Friday, January 1, 2010

Christmas Halo and a Blue Moon

The last week of December gave us great weather for sky viewing.  We had several clear and cold nights that led to the formation of frost-ice crystals in the sky. This made conditions perfect for seeing several optical formations in association with the moon, as the tiny ice crystals in the atmosphere created halos by refracting and reflecting light.

Solar activity has remained low and so far this winter there have been very few good aurora borealis viewing days in our area. However, just before Christmas there was a burst of solar energy from the sun and we were treated to a nice display early Christmas Day.  Besides the aurora we were treated to a halo and moon dogs as the moon was setting low in the western sky.  I was able to get a picture of both the moon halo and aurora together. As mentioned above, the tiny ice crystals in the atmosphere create halos by refracting and reflecting light.


Aurora Borealis mixed in with a halo and moon dogs.

As the moon became full, conditions on the last two days of December were ideal for several types of optical phenomena involving the moon. One involved what is referred to as a Blue Moon, which is a second full moon in a single month. On the evening of the 30th, I also filmed a complex halo display.  There was a 22 degree halo around the moon with a parhelic circle running parallel to the halo, and where they intersected, moon dogs or parselena appeared. The 22 degree halo is  formed when moonlight passes through pencil-shaped ice crystals floating in freezing clouds. When parhelia and moon dogs are present you know that there is a mixture of plate-shaped ice crystals that are reflecting light to create these, and the pencil-shaped ones that form the halo. For more on ice crystals see:

BlueMoonHalo_2009 Complex halo with moon dogs and parhelic circle. Bright star upper center is Mars.

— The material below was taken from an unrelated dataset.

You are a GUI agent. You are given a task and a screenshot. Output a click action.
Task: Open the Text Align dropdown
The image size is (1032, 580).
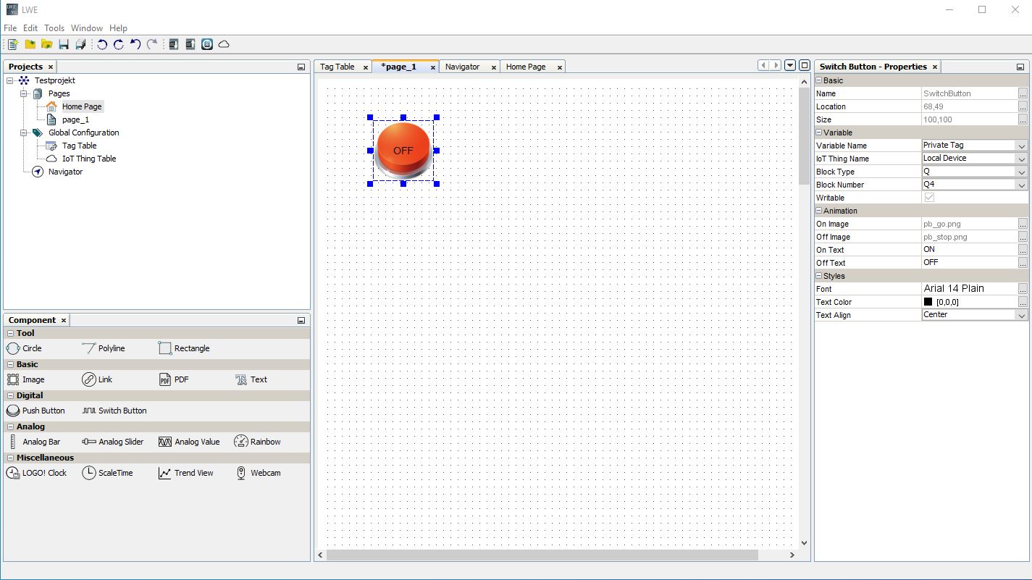[x=1021, y=315]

Moon with Halo over our home.

Not pictured in the first photo was a fleeting but bright circumzenithal arc above the halo.  It wasn’t attached to the halo and was right overhead.  They are formed by the same crystal formation as the parhelia’s plate-shaped ones. Circumzenithal arcs are some of the brightest of the ice crystal phenomena due to the refraction through the ice crystals.  They can rival a rainbow in color, but unlike a rainbow they are seen on the same side as the sun or moon.  It resembles an upside down rainbow but the red is on the outside.

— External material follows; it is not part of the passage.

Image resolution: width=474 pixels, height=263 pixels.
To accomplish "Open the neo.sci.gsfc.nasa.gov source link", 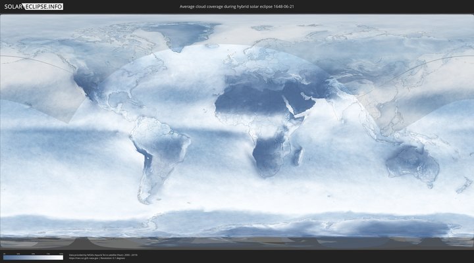I will click(84, 258).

Circumzenithal Arc is the most beautiful of all the halos.

In the early hours of December 31, I took a picture of our homestead in the bright moon light and a small patch of cloud iridescence can be seen in the thin cloud next to the moon.

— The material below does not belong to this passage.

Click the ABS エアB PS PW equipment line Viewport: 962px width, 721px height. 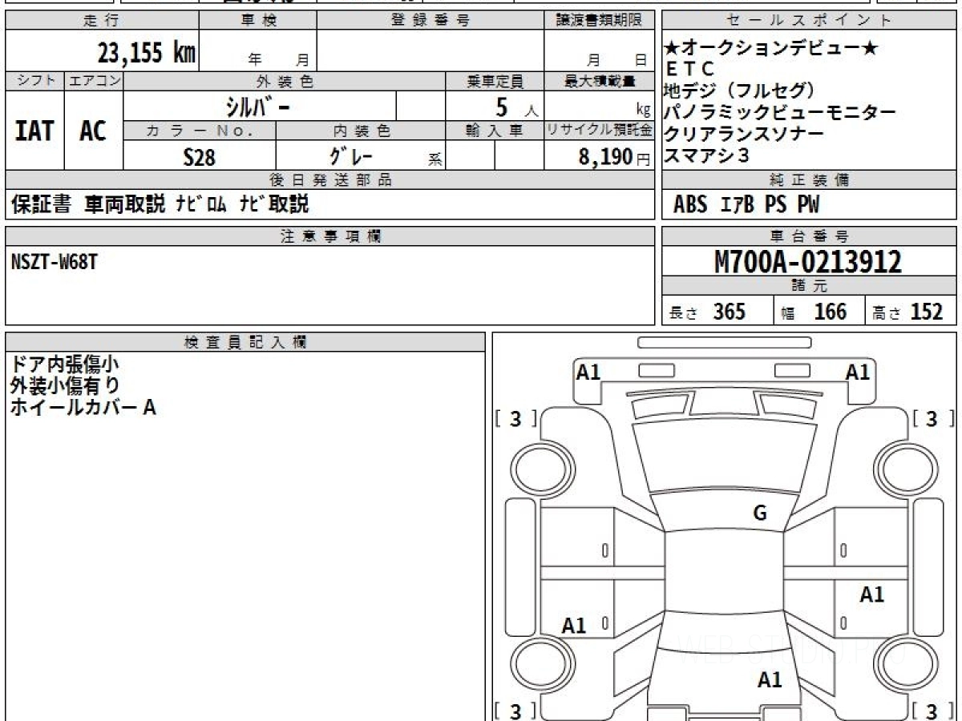(x=746, y=205)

Moon light showing some iridescence in the clouds.

The last optical phenomena seen during this time was a diffraction coronae around the full blue moon on New Year’s eve.  The moon was shinning through a thin layer of cloud and a series of concentric colored rings formed around it.  You have the colorless center aureole, then a bluish and reddish ring.


Coronae around the moon sitting over Drilling Rig.


Moon with coronae framed by caribou antlers.

All in all it was a great way to end 2009.  Here is best wishes to all for the coming New Year and keep looking up.


2009 Blue Moon over Colville Alaska.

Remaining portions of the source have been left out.